## Ejercicio breve 1
Responde según el texto sobre Choele Choel:
(a) ¿Qué nombre le dio el coronel Conrado Villegas al sitio al fundar el pueblo?
(b) ¿En qué año pasó Santiago Albarracín por el río?
(c) ¿Qué unidad del Ejército bajó al valle en 1879?
## Ejercicio breve 2
Reproduce sin cambios el fragmento del texto sobre Choele Choel que comienza en las palabras "Los tres Choele" y termina después de las palabras "hoy nos ocupan.".

## Texto extraído
————

Los tres Choele

Al igual que tantas otras poblaciones, Choele Choel no ocupa en la actualidad el sitio que le eligieron inicialmente. Es más, caprichos de la historia, ni siquiera conservó aquel nombre original que se le impusiera en ese momento. El propio coronel Conrado Villegas, y en el mismo día en que fundó el pueblo, encabezó una conocida carta a su esposa en «Choelechoel», contradiciendo con ello su propio acto de denominar al sitio Avellaneda.

Durante sus primeros años de vida el pueblo fue visitado por distintos personajes que de una u otra manera reflejaron sus impresiones y que hoy, a más de cien años de los hechos, nos permiten reconstruir en parte al menos la realidad de aquellos días. Entre ellos, un conocido marino -Santiago Albarracín- por entonces en la flotilla del río Negro, dejó en sus escritos claras referencias de estos «tres Choele» que hoy nos ocupan.

Más precisamente, en 1882 y a su paso por el río, nos habla del pueblo nuevo y de los campamentos viejos, lo que no sólo lo confirma, sino que, además, nos da algunas referencias de sus posiciones geográficas Este deambular del pueblo por la ribera rionegrina tuvo su inicio en 1879 cuando la Primera División del Ejército bajó al valle y, luego de cruzar el Salado, acampó dentro de la denominada isla Pacheco, a las orillas mismas del caudaloso cauce principal Resulta curioso que Olascoaga, jugando por entonces con una de las tantas explicaciones ensayadas para el topónimo «Choele Choel», lo quisiera justificar con los restos visibles de anteriores crecientes, los que, pendiendo de los sauces a considerable altura, no dejaban de representar una seria advertencia al momento de ubicar la población.

————

## Líneas de datos
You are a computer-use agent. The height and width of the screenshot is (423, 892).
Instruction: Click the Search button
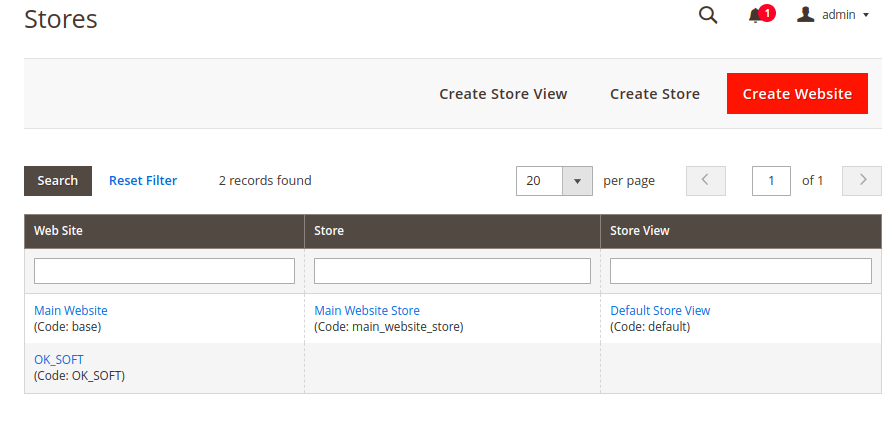[x=57, y=181]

————

## Respuesta completa 1
(a) Avellaneda.
(b) En 1882.
(c) La Primera División del Ejército.

## Respuesta completa 2
Los tres Choele

Al igual que tantas otras poblaciones, Choele Choel no ocupa en la actualidad el sitio que le eligieron inicialmente. Es más, caprichos de la historia, ni siquiera conservó aquel nombre original que se le impusiera en ese momento. El propio coronel Conrado Villegas, y en el mismo día en que fundó el pueblo, encabezó una conocida carta a su esposa en «Choelechoel», contradiciendo con ello su propio acto de denominar al sitio Avellaneda.

Durante sus primeros años de vida el pueblo fue visitado por distintos personajes que de una u otra manera reflejaron sus impresiones y que hoy, a más de cien años de los hechos, nos permiten reconstruir en parte al menos la realidad de aquellos días. Entre ellos, un conocido marino -Santiago Albarracín- por entonces en la flotilla del río Negro, dejó en sus escritos claras referencias de estos «tres Choele» que hoy nos ocupan.